- WHAT YOU ARE ASKED TO DO -
Copy the following items word for word.

- RECORDS SHOWN -

%%

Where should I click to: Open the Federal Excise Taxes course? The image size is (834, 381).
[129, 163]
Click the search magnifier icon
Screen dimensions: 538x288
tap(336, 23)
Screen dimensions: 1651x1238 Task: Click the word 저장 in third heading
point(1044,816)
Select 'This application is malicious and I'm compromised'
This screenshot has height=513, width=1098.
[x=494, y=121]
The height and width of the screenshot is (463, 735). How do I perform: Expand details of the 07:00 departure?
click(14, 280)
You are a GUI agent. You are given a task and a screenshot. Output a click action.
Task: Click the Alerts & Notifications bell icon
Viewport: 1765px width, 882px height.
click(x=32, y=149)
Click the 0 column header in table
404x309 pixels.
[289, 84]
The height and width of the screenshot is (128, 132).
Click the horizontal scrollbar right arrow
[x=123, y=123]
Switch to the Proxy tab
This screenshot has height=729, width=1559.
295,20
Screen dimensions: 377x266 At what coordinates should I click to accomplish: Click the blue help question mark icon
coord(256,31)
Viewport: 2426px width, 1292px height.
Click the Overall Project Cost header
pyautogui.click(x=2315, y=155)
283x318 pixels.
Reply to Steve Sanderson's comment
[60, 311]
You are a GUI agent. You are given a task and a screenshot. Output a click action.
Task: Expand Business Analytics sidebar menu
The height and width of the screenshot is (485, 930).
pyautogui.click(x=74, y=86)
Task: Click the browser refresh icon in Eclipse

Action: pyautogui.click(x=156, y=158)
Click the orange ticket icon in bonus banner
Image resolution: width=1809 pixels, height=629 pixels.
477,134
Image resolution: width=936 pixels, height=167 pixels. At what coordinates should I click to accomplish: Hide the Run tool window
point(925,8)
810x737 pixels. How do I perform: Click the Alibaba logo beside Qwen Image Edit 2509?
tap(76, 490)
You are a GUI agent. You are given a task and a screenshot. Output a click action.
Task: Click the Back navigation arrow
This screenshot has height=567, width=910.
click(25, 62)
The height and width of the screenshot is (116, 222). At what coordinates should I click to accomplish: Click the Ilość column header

%%

- EXERCISE ANSWER -
Where should I click to: Open the Federal Excise Taxes course? The image size is (834, 381).
[129, 163]
Click the search magnifier icon
Screen dimensions: 538x288
tap(336, 23)
Screen dimensions: 1651x1238 Task: Click the word 저장 in third heading
point(1044,816)
Select 'This application is malicious and I'm compromised'
This screenshot has height=513, width=1098.
[x=494, y=121]
The height and width of the screenshot is (463, 735). How do I perform: Expand details of the 07:00 departure?
click(14, 280)
You are a GUI agent. You are given a task and a screenshot. Output a click action.
Task: Click the Alerts & Notifications bell icon
Viewport: 1765px width, 882px height.
click(x=32, y=149)
Click the 0 column header in table
404x309 pixels.
[289, 84]
The height and width of the screenshot is (128, 132).
Click the horizontal scrollbar right arrow
[x=123, y=123]
Switch to the Proxy tab
This screenshot has height=729, width=1559.
295,20
Screen dimensions: 377x266 At what coordinates should I click to accomplish: Click the blue help question mark icon
coord(256,31)
Viewport: 2426px width, 1292px height.
Click the Overall Project Cost header
pyautogui.click(x=2315, y=155)
283x318 pixels.
Reply to Steve Sanderson's comment
[60, 311]
You are a GUI agent. You are given a task and a screenshot. Output a click action.
Task: Expand Business Analytics sidebar menu
The height and width of the screenshot is (485, 930).
pyautogui.click(x=74, y=86)
Task: Click the browser refresh icon in Eclipse

Action: pyautogui.click(x=156, y=158)
Click the orange ticket icon in bonus banner
Image resolution: width=1809 pixels, height=629 pixels.
477,134
Image resolution: width=936 pixels, height=167 pixels. At what coordinates should I click to accomplish: Hide the Run tool window
point(925,8)
810x737 pixels. How do I perform: Click the Alibaba logo beside Qwen Image Edit 2509?
tap(76, 490)
You are a GUI agent. You are given a task and a screenshot. Output a click action.
Task: Click the Back navigation arrow
This screenshot has height=567, width=910.
click(25, 62)
The height and width of the screenshot is (116, 222). At what coordinates should I click to accomplish: Click the Ilość column header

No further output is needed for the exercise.